Pigeons/Squabs “Squab”, or young pigeon, has been bred for food for centuries dating back to early Asian and Arabic cultures. The chronicles of history place Squab high on the list of delicacies enjoyed by ancient Emperors, Kings, Pharoahs, and Medieval Royalty. Often said to be the “meat of Kings”, Squab today retains its rightful position on the menus of finer dining establishments everywhere. Squabs are characterized by broad, full breasts. True Squabs have never flown. Dressed for market 4 weeks after hatching, the meat of a Squab is distinctly unlike domestic poultry or wild game birds. Dark, moist and flavorful, each bird is prepared for market before it is old enough to fly. Squabs possess a characteristic which allows them to retain more moisture during the cooking process than other poultry – the result being a very versatile and easy bird to prepare for large or small groups of people. Squab is known to be one of the most easily digestible of all meats.

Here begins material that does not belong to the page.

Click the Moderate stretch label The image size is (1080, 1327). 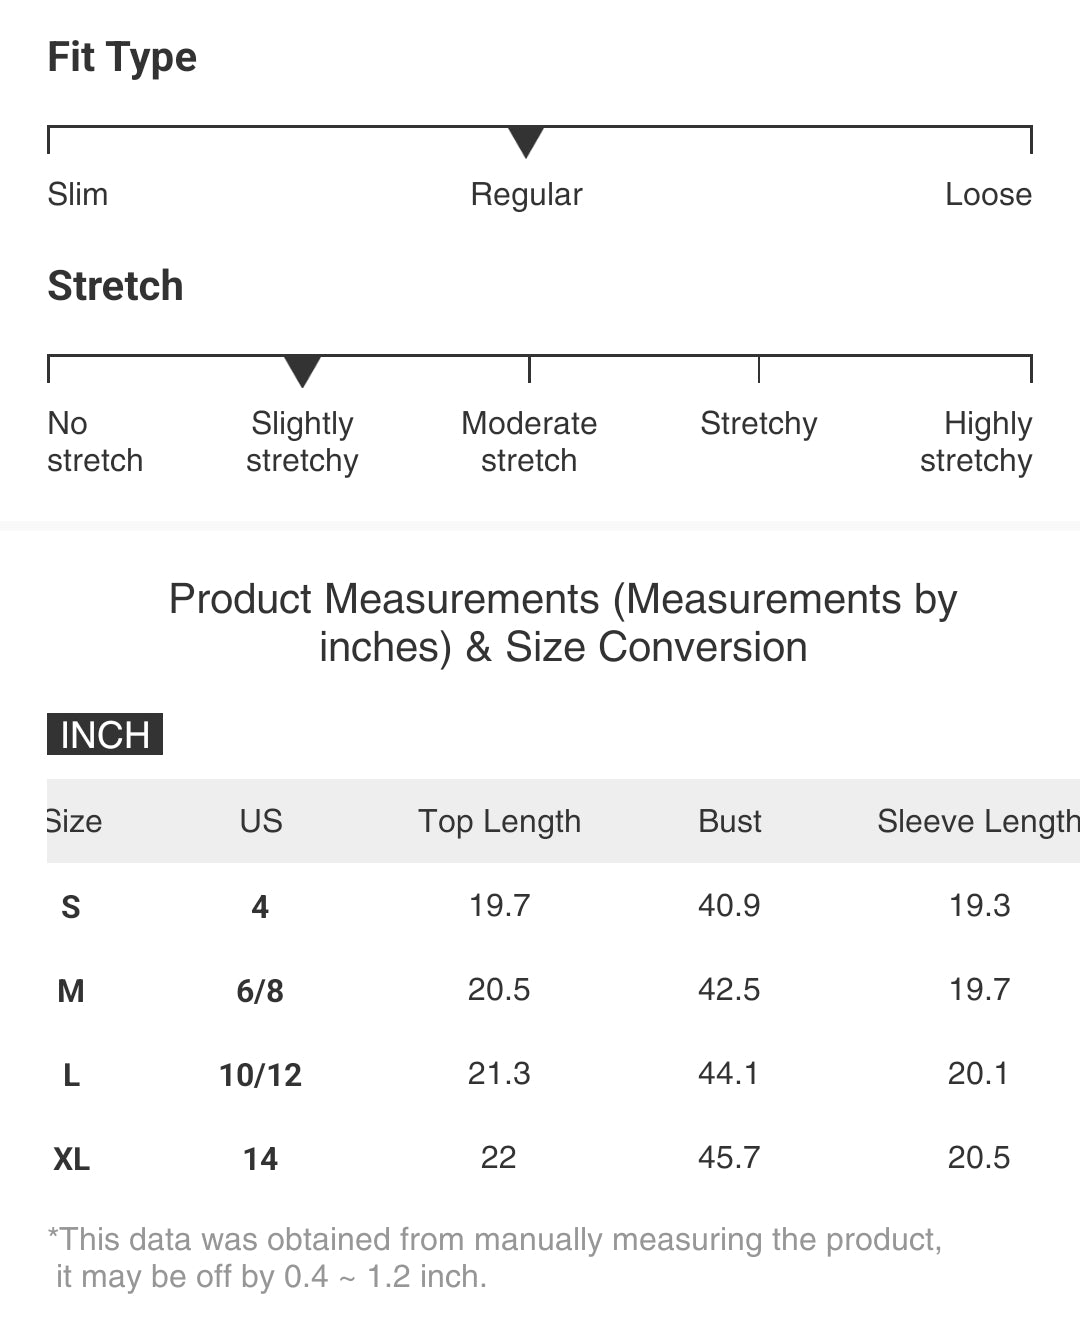[529, 441]
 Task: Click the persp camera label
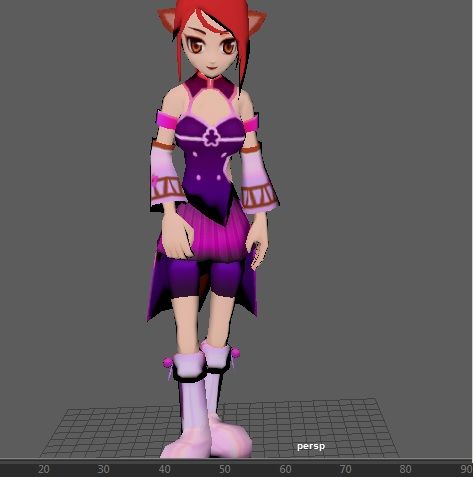pos(311,446)
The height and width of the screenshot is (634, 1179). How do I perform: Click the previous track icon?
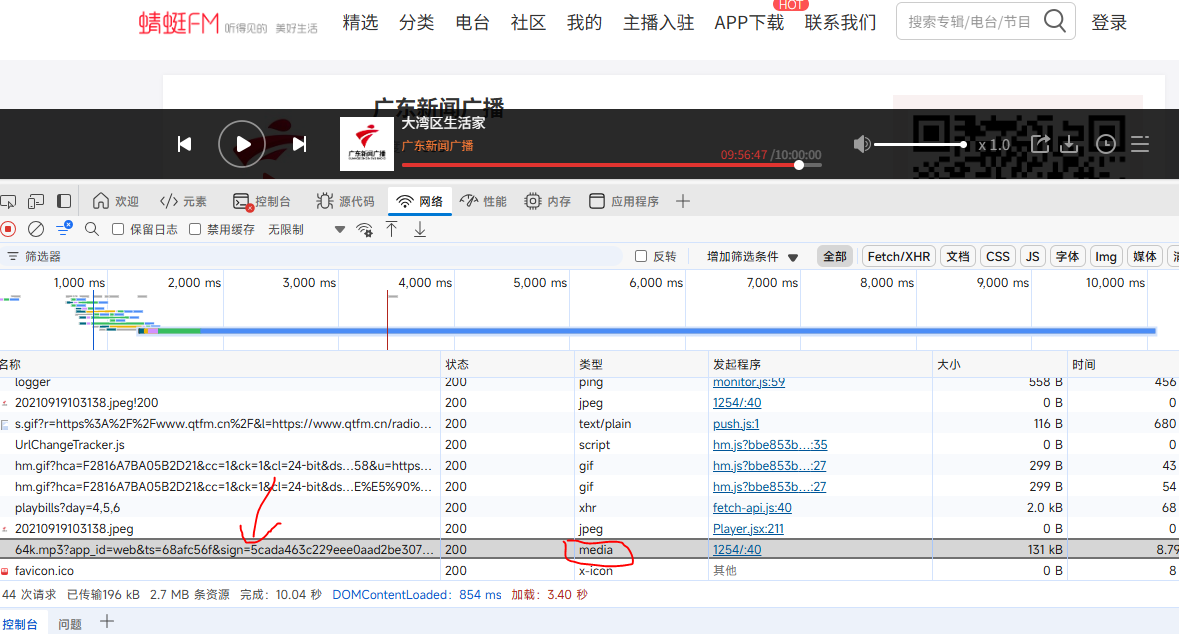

Quail: Our quail are raised in a free-range environment on natural, wholesome grains, with no antibiotics or hormones used, yielding a succulent, high-protein meat that is extremely lean, yet rich in color and flavor. Quail works well with all types of seasonings and marinades. Being a naturally lean bird, they are best cooked quickly, using high heat, to help keep them moist and tender. They are low in Sodium, a good source of Thiamin, Riboflavin, Vitamin B6, Iron, Zinc and Selenium, and a very good source of Protein, Niacin, Phosphorus and Copper. Try them roasted, grilled, broiled or sautéed, or prepare as you would any poultry or game bird.
Rabbit: Our rabbits are raised on small farms. The meat is lean and healthy, and makes an interesting break from chicken. Rabbit meat is high in protein and B vitamins, yet low in calories, cholesterol, fat, and sodium. The all-white meat is extremely tender, flavorful and versatile…ideal for fast grilling, braising or roasting.